Personal information
- Born: 22 September 1991 (age 34) Seinäjoki, Finland

Sport
- Sport: long distance
- Club: Lahden Ahkera, Lahti; Hvězda SKP Pardubice

= Kristiina Mäki =

Finnish-born runner (born 1991)

Kristiina Hannele Sasínek Mäki, née Kristiina Hannele Mäki (born 22 September 1991) is a Finnish-born runner who represents the Czech Republic in international competitions.

==Background==
Mäki was born in Seinäjoki, Finland and moved to the Czech Republic with her parents at the age of three. Her father is Finnish and mother from the Czech Republic, both former runners.

==Running career==
In February 2014 Mäki ran the fastest Finnish indoor time of 21st century with 9.02,14 and also won gold medals from 2014 Finnish indoor championships from both 1500 and 3000 meters. She now represents solely the Czech Republic.

In June 2014 Mäki broke the 14-year-old record set by Marjo Venäläinen in the rarely run 2000 meters and was also the first Finnish woman to break the 6-minute barrier. The new record is 5.42,71. In the same month she broke the qualifying limit for Zurich European Championship on 5000 meters; the 15.35,82 result was the best Finnish time of the 21st century and fourth of all time in Finland. In August 2014 Mäki won silver in 1500m at the Finnish outdoor championships.

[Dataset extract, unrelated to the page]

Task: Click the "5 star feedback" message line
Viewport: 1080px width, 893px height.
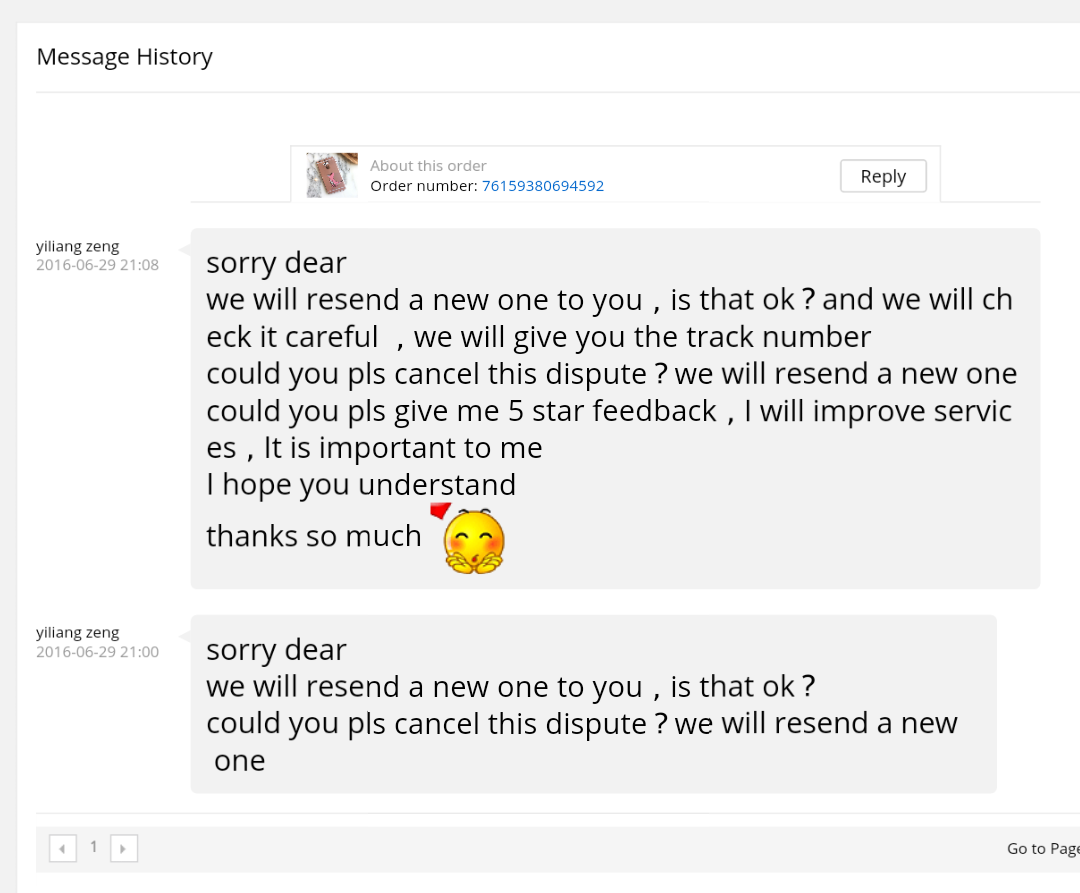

As of October 2025, Mäki is the Czech record holder at 1500m, 2000m, 3000m and 5000m. She has also claimed gold medals from Czech championships in the 5000m (2013), 1500m indoors (2013 and 2014) and 3000m indoors (2013).

==Personal life==
In October 2023, Mäki married athlete Filip Sasínek, with whom she has a son named Kaapo.